Problem to solve: Find each line in the rows below that contains the word "perform" and copy those lines out in full.

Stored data
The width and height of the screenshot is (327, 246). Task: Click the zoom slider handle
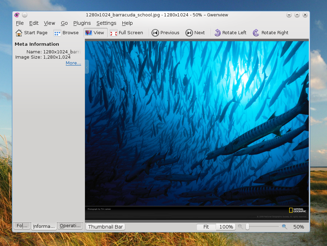click(247, 227)
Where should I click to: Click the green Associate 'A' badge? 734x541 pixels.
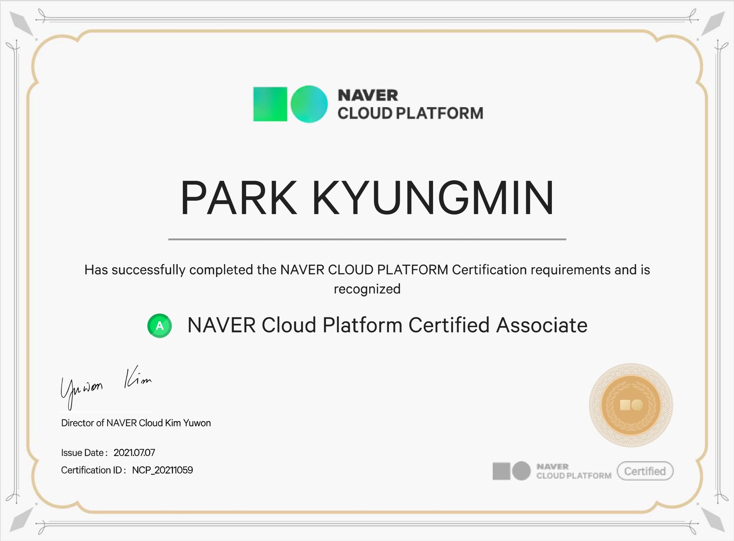159,326
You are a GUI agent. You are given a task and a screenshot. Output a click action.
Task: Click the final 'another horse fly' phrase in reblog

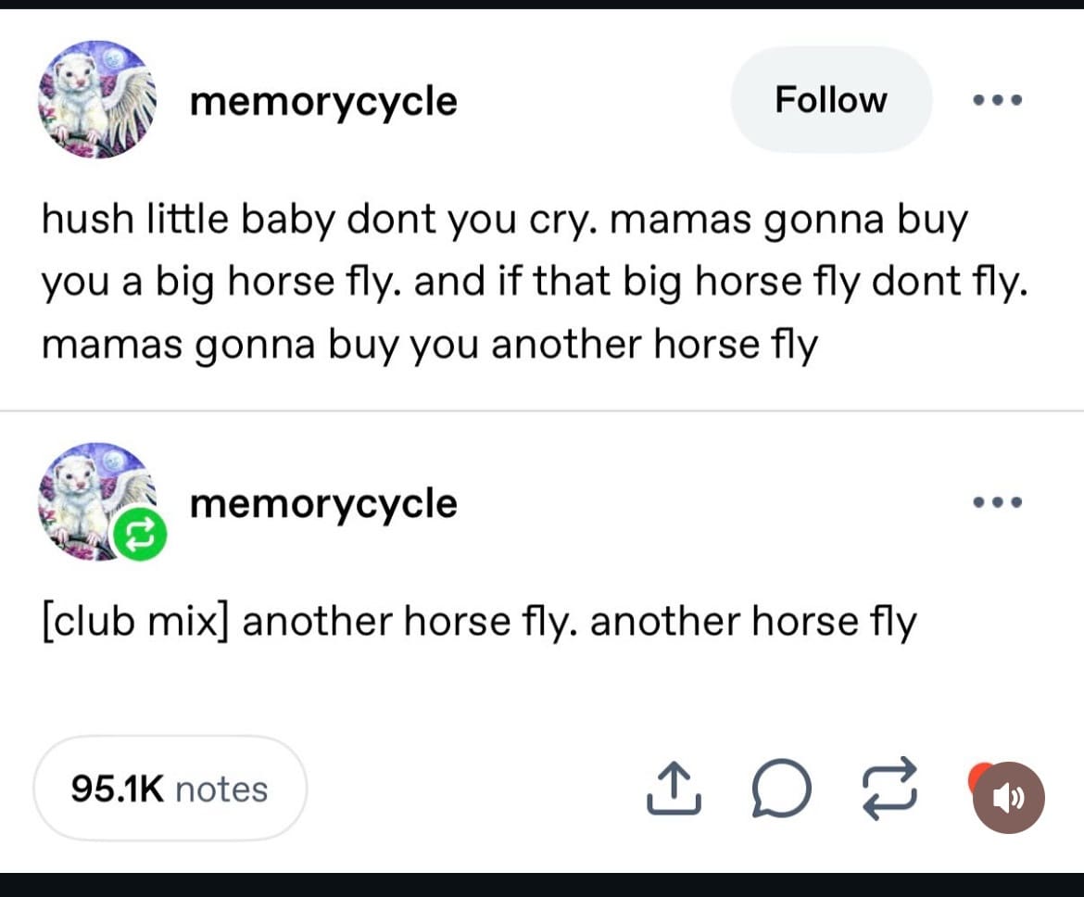point(752,621)
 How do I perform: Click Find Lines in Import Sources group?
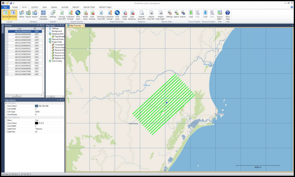78,15
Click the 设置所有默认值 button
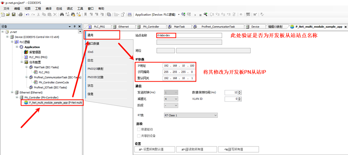Image resolution: width=348 pixels, height=155 pixels. pos(155,149)
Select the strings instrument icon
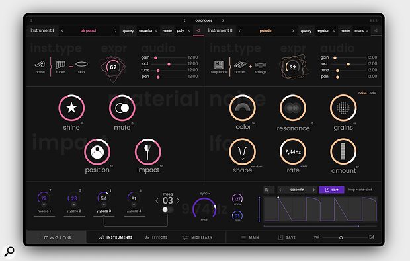The width and height of the screenshot is (410, 261). 261,65
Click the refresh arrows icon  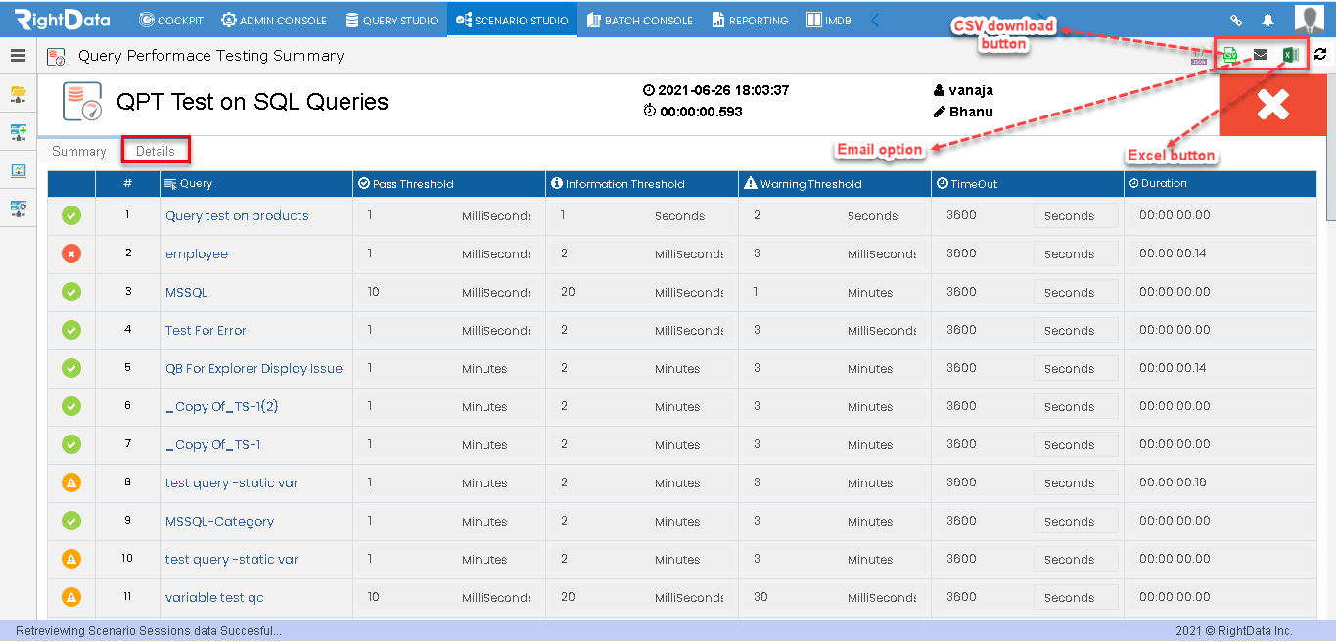click(x=1320, y=55)
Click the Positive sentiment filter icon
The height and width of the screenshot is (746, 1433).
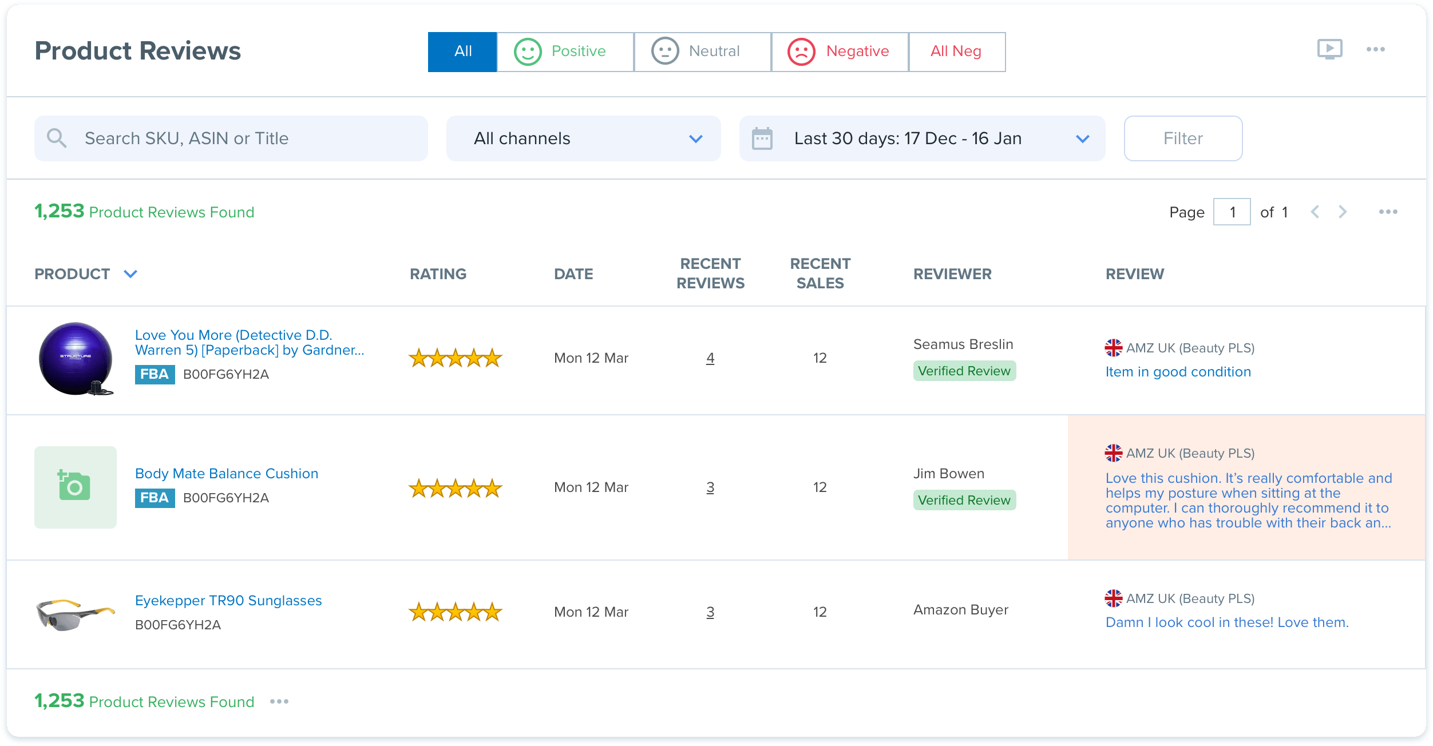pyautogui.click(x=526, y=52)
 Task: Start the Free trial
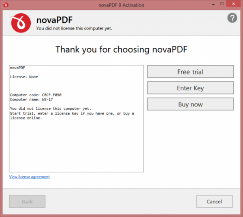pos(190,72)
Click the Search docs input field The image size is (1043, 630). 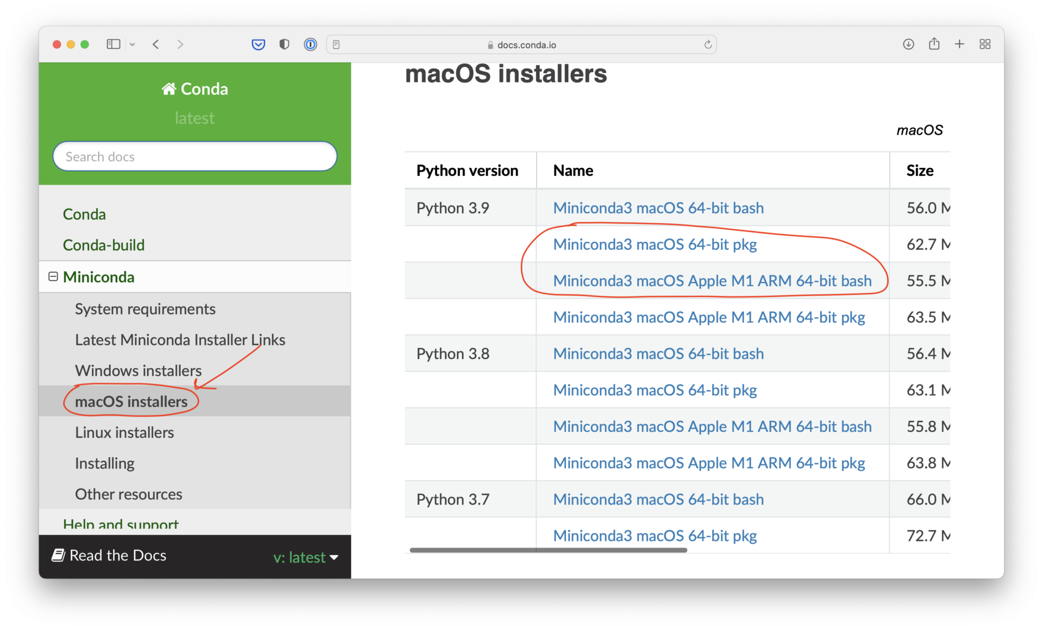click(194, 157)
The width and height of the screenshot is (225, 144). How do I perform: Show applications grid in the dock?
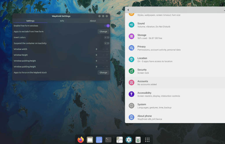147,140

Result:
 How do I perform: Click Find Lines in Import Sources group?
The width and height of the screenshot is (225, 144). How do I perform: Show applications grid in the dock?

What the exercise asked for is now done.